Like hell. Ray didn’t have time to waste arguing with her. Kayla needed him, which meant getting out of here fast. A plan popped into his head and he instantly put it into play
Ray abruptly swayed, clutching Logan and the side of the bed before lurching forward to sprawl across the mattress and sliding to the floor like he could no longer stand.
“Shit!” Logan said as he dropped down beside Ray. “Follow me and sell it hard,” he murmured with a wink. “We’ll keep her busy.”
A worried Angie squeezed in beside Logan, leaning down to check Ray’s pulse.
“Is he going to make it?” Logan demanded, staring hard at Angie and waggling his eyebrows.
Her eyes widened as she caught on to the ruse. “He’s going into tachycardia,” she said urgently. “Get a nurse and a crash cart. Code blue! Go now!”

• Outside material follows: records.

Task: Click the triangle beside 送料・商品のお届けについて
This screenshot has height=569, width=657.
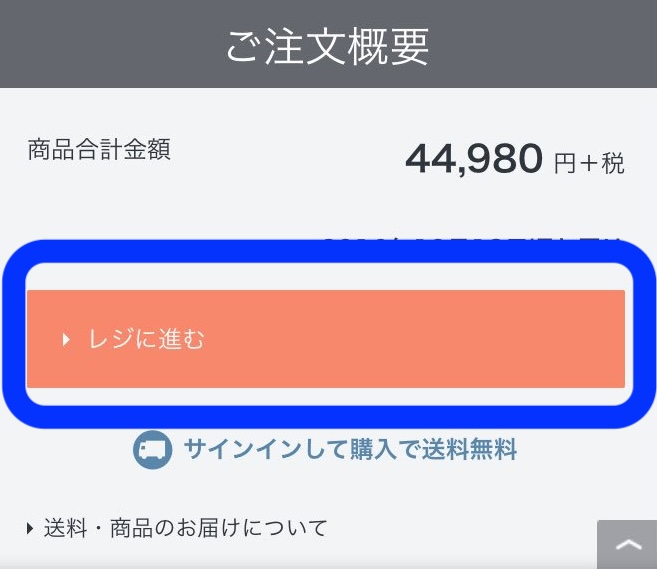Action: 31,528
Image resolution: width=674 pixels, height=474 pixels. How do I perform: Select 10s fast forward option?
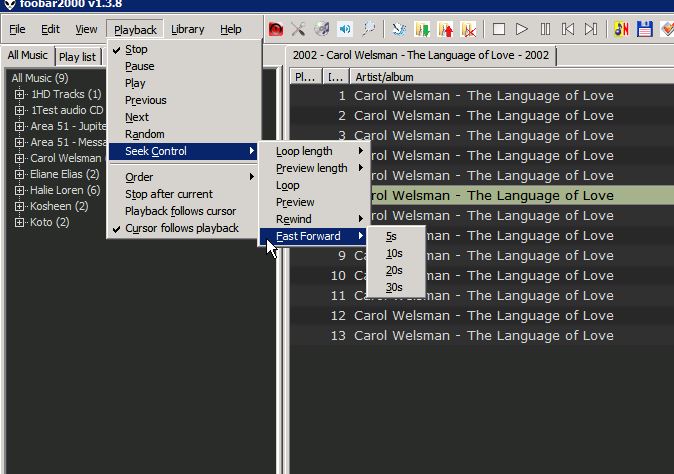(x=394, y=254)
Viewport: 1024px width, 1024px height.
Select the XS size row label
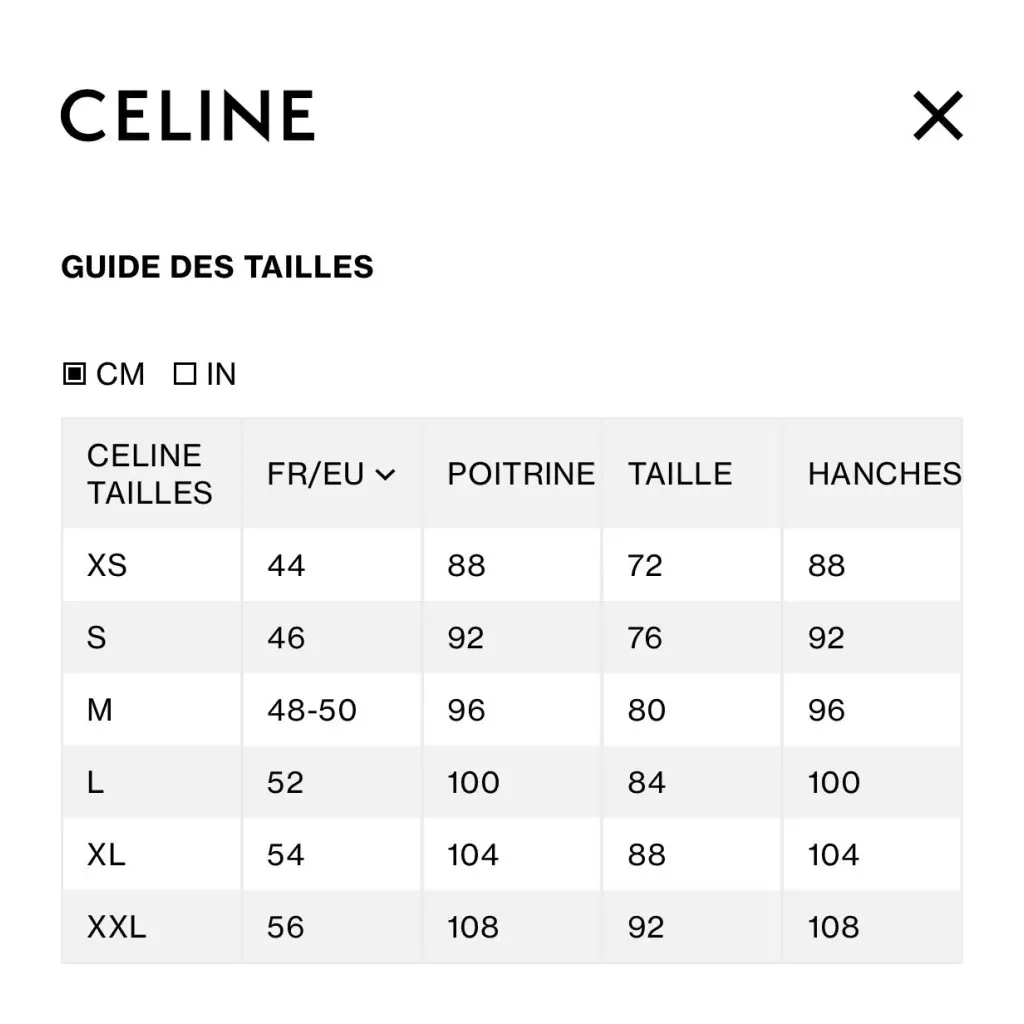(106, 565)
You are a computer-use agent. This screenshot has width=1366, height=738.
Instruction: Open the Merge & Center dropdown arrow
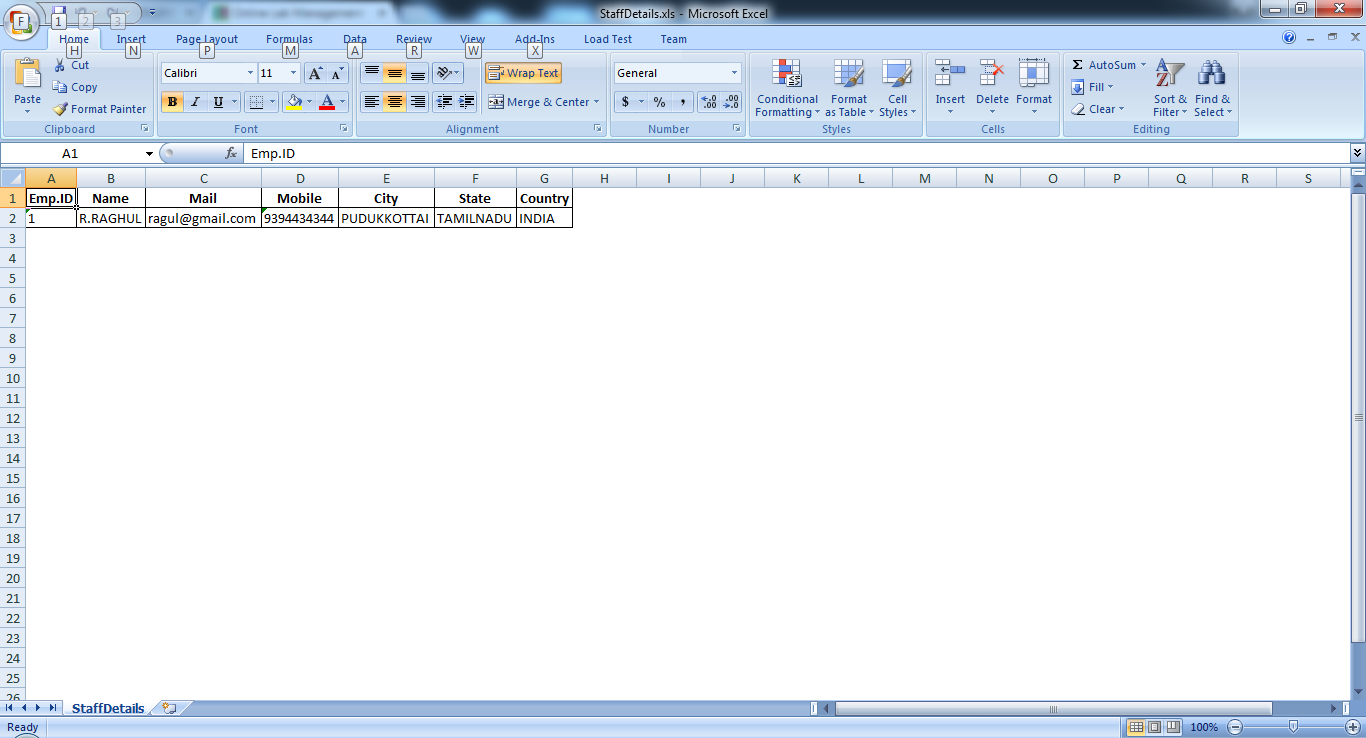(x=597, y=102)
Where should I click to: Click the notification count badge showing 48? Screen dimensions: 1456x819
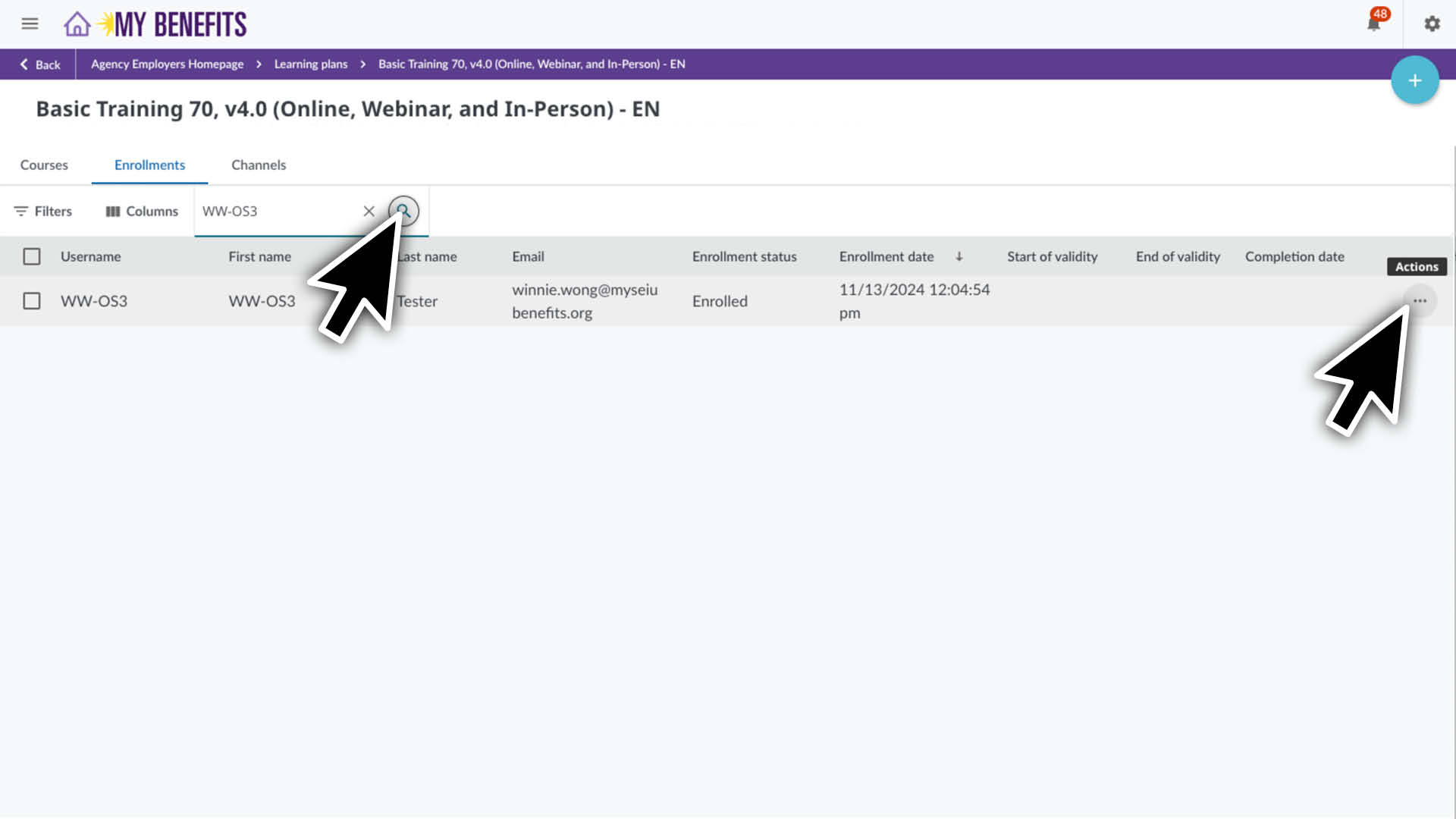point(1381,13)
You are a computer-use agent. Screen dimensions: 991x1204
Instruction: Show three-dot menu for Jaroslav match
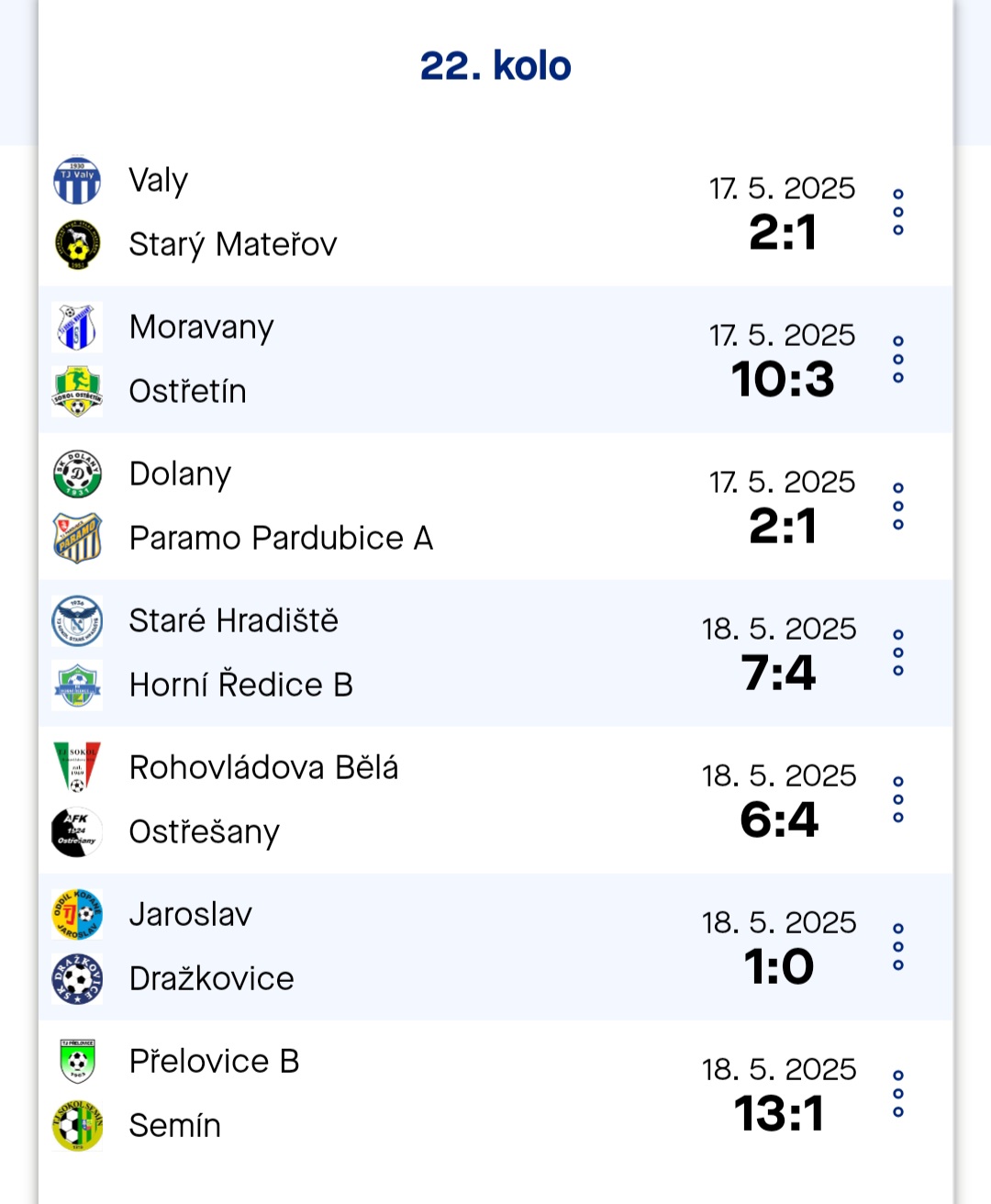(898, 946)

Zach leaped to his feet and hollered for help. Angie looked at Ray, rolled her eyes, and gave a fake shake of her head. “Drama queen,” she mouthed.
The tiny room quickly filled as a nurse shoved in a crash cart and two others followed after. Zach and Sarah pushed Dix out into the corridor to make space in the hospital room.
“Help me get him onto the bed.” Angie snapped out the order as she kicked the door shut.
The instant it closed, Ray sprang to his feet, much to the shock of the nurses.
“Get his gown off,” Angie said loudly as she pointed Ray toward the bathroom, twirling her fingers at the nurses to tell them to keep up the charade.
They exchanged startled glances and then grinned as they started clattering around and shouting out orders to one another, and generally putting on a show for Dix.